Friday 19 February 2016

EU Anti-Tax Avoidance Measures
The European Commission has recently published an Anti-Tax Avoidance Package including:

  1. a proposed revision to the Administrative Cooperation Directive, which will introduce country-by-country reporting (CBCR) between tax authorities on key tax-related information;
  2. a recommendation on tax treaties; and
  3. a proposal for a new EU external strategy for effective taxation.

Proposal to require country-by-country reports to be shared by multinational groups
CBCR was recommended as a minimum standard in the OECD's final report BEPS, with the first CBCR due to be delivered to tax authorities by January 2017. In order for this to be implemented throughout the EU, the Commission has published the draft Directive (the CBCR Directive) amending Directive 2011/16 regarding mandatory exchange of information in the field of taxation (the Administrative Cooperation Directive), which aims to establish the automatic exchange of information provided under the CBCR procedure between Member States.

The CBCR Directive builds on the Administrative Cooperation Directive published last December, broadening the scope of the automatic exchange of information between Member States to include tax rulings and advance pricing agreements.

To ensure transparency, the CBCR Directive imposes information requirements which are to be provided by MNE groups annually, and for each tax jurisdiction in which they do business. A defined set of basic information will be accessible by Member States based on the information to be provided under the CBCR procedure. The Commission consider that this information will enable tax authorities to make the necessary changes in domestic legislation and/or carry out adequate tax audits to combat aggressive tax planning whilst giving an incentive to MNE groups to pay their fair share of tax in the country where profits are made.

Key aspects
The revised Administrative Cooperation Directive will apply to MNE groups with a total consolidated group revenue equal or higher than €750 million. The MNE groups will be required to file their CBCR documents with the tax authorities of the Member State where the ultimate parent entity of the MNE group is tax resident. Upon receiving the CBCR information from MNE groups, the relevant Member State shall automatically share the CBCR information with any other Member State in which companies of the MNE group are either resident for tax purposes or are subject to tax as a result of business carried on through a permanent establishment.

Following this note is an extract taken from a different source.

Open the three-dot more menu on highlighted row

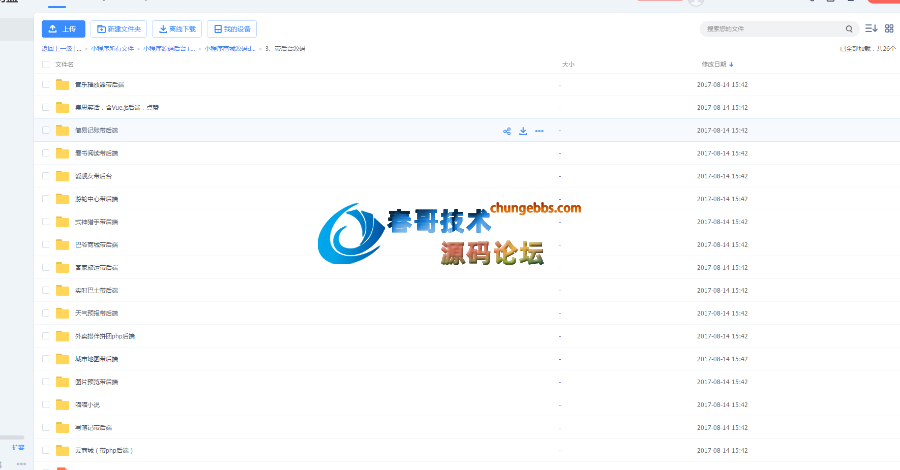(539, 131)
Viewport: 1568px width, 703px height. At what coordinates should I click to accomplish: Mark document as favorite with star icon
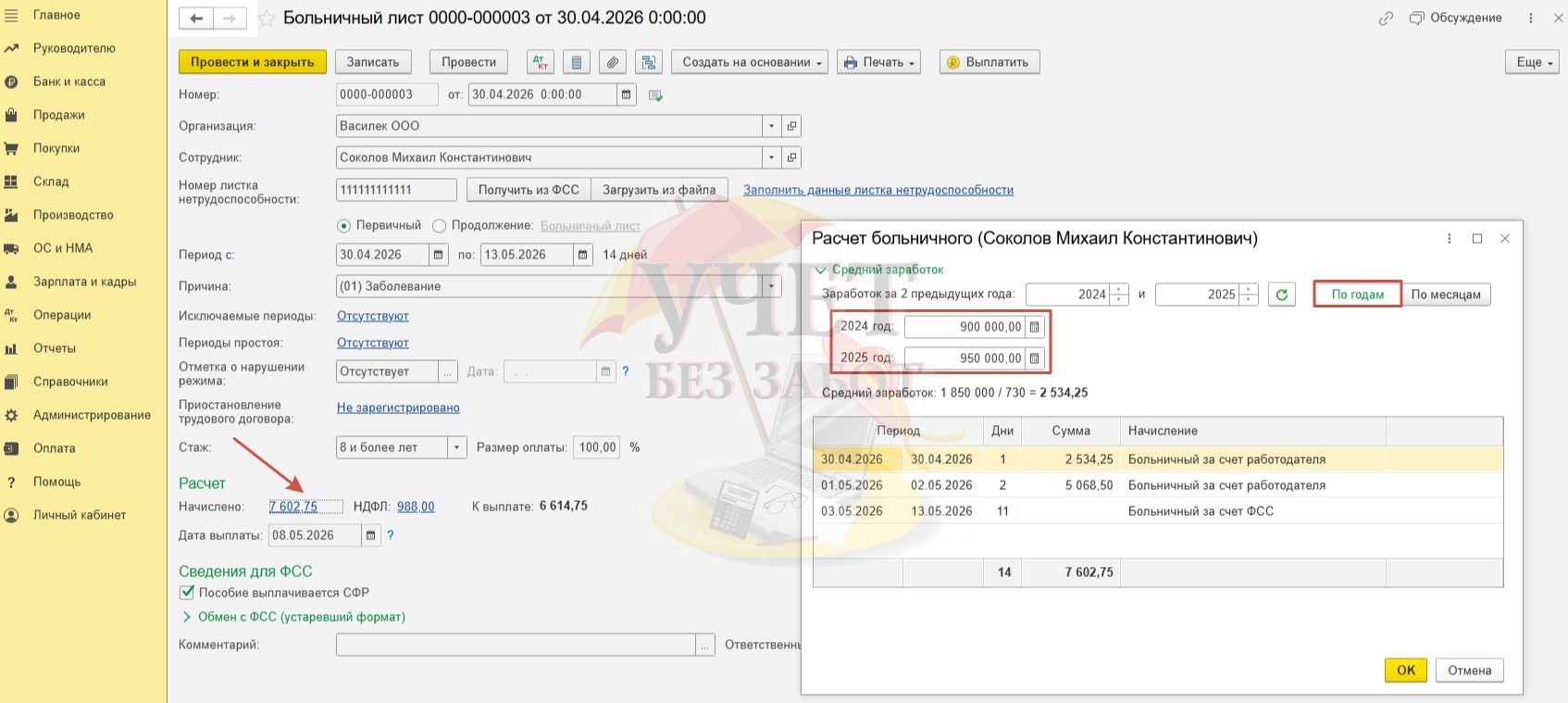click(x=267, y=19)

Next steps The CBCR Directive requires unanimous agreement from all Member States. It is likely that Member States should adopt the laws, regulations and administrative provisions necessary to comply with the CBCR Directive by 31 December 2016 and Member States shall apply the new measure with effect from 1 January 2017.

An agreement was signed by 31 countries on 27 January 2016 to enable automatic sharing of country-by-country reports between the relevant tax authorities. It seems likely that the automatic sharing of country-by-country reports will commence soon, regardless of whether the Member States can agree on the CBCR Directive.

Recommendation on Tax Treaties
Issues in relation to treaty abuse have not been addressed in the draft Directive, instead the Commission has presented a Recommendation on the implementation of measures against tax treaty abuse. The Recommendation encourages Member States to adopt the OECD’s proposed revisions to Article 5 of the OECD Model Tax Convention to address artificial avoidance of permanent establishment status. In addition, the Recommendation suggests that if Member States decide to include a general anti-avoidance rule with a principal purpose test based on the OECD recommendations, this should be modified to ensure compliance with EU-law. The Commission favours the principal purpose test over a limitation of benefits clause as it considers the latter could discourage cross border investment and would therefore be detrimental to the Single Market.